Channel 4’s website, www.channel4.com, seen in January 2021, featured an ad for All 4+; the paid-for tier of its All 4 streaming service. It included the headline claim “Stream 1500 shows ad-free*” and the claim “Watch your favourites without the ads*. Start your 14-day free trial now”. A link to “Start your free trial” was placed underneath followed by text which stated “£3.99 per month. Cancel anytime.” and a clickable link to “See Terms”. Smaller text underneath stated “*For contractual reasons some programmes will contain ads or promotional trails for other programmes. Watch live is excluded”.
IssueFive complainants challenged whether the claims “Stream 1500 shows ad-free” and “Watch your favourites without the ads” were misleading because they saw ads frequently when streaming on All 4+.
Channel 4 said that at the time the ad was seen there were 1,606 shows available on All 4+, and that this number available generally varied between 1,550 and 1,650. The shows available were made up of material commissioned directly by Channel 4 from production companies and material acquired from external TV studios.
Channel 4’s contract with one studio stipulated that shows licenced from that studio could only be published if they included one third-party commercial ad within each ad break on All 4+. The contract affected ten shows: ‘Justified’, ‘Dawson’s Creek’, ‘Community’, ‘The Reckoning’, ‘Damages’, ‘The Shield’, ‘Schooled’, ‘The Goldbergs’, ‘Seinfeld’ and ‘The Tudors’. They made up 0.6% of the total shows available on All 4+ at the time the complaints were made. They said that the claim “Watch your favourites without the ads” was not shown in isolation and was accompanied by the claim “Stream 1500 shows ad-free” and both claims were always shown alongside the qualification, “*For contractual reasons some programmes will contain ads or promotional trails for other programmes. Watch live is excluded.” A voiceover made clear if ads were included, before a show started. They said that the headline claim that a consumer could access 1,500 shows ad free was accurate, as the small number that showed ads were not included in that figure. The claim, “Watch your favourites ad free” was made alongside the headline claim and qualification and it was also supported by viewing data that showed that none of the 20 most-viewed shows on All 4+ in 2020 included ads.
Channel 4 said that a 14-day free trial period was offered to enable consumers to explore the service and decide whether it was right for them. If a consumer found that the specific programme they wanted to view was not available ad free, they would not have to continue with their All 4+ subscription beyond the free trial. Consumers were aware of the type of advertising that appeared on Channel 4, on VOD services generally and on All 4 specifically. For those reasons, Channel 4 maintained that the ad did not mislead the average consumer materially.

- **Task brief**
Reproduce the stretch of the text about the All 4+ ad from "Channel 4’s website, www.channel4.com, seen" through "streaming on All 4+.", word for word.

- **Information supplied**

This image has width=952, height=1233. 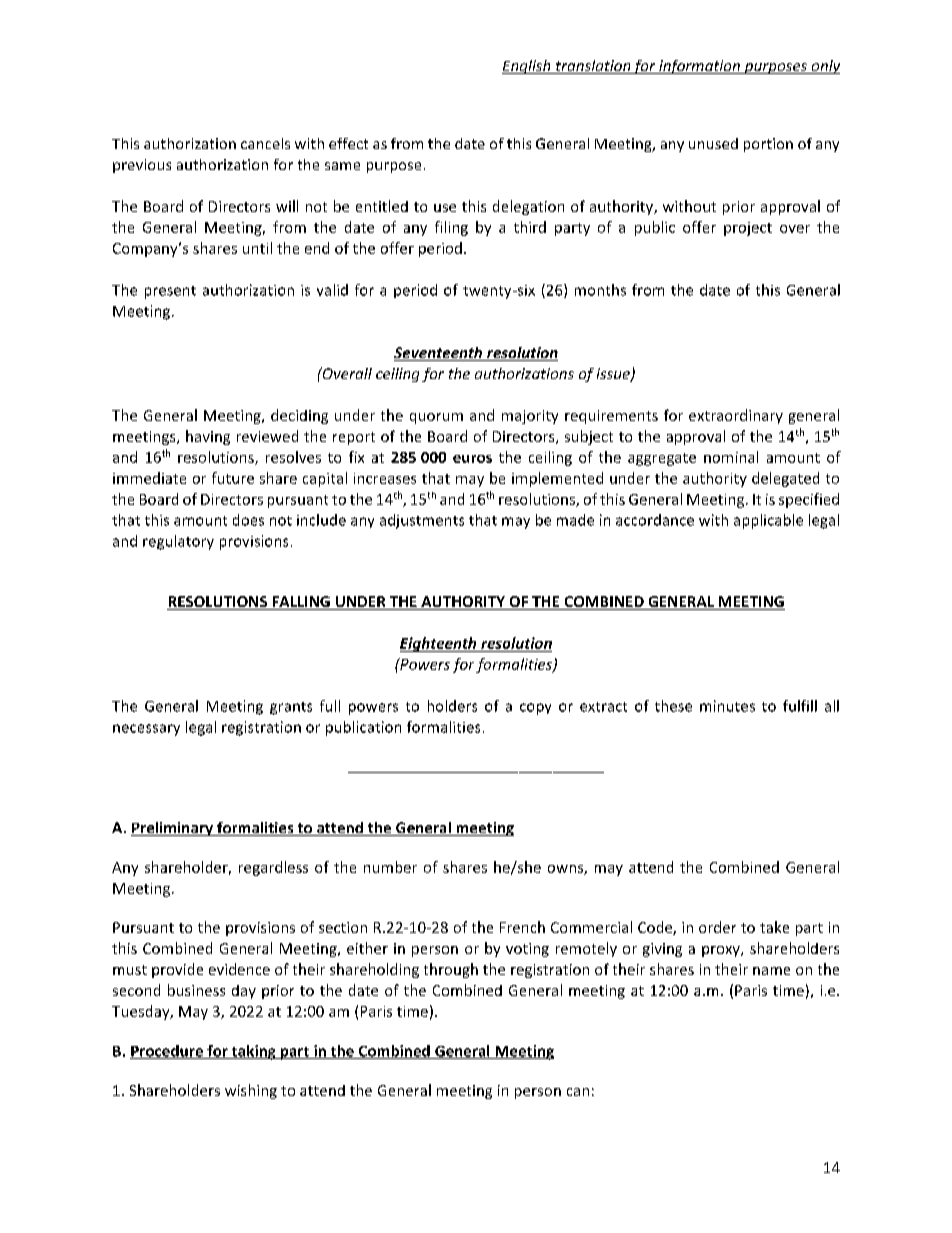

- **Exercise output**
Channel 4’s website, www.channel4.com, seen in January 2021, featured an ad for All 4+; the paid-for tier of its All 4 streaming service. It included the headline claim “Stream 1500 shows ad-free*” and the claim “Watch your favourites without the ads*. Start your 14-day free trial now”. A link to “Start your free trial” was placed underneath followed by text which stated “£3.99 per month. Cancel anytime.” and a clickable link to “See Terms”. Smaller text underneath stated “*For contractual reasons some programmes will contain ads or promotional trails for other programmes. Watch live is excluded”.
IssueFive complainants challenged whether the claims “Stream 1500 shows ad-free” and “Watch your favourites without the ads” were misleading because they saw ads frequently when streaming on All 4+.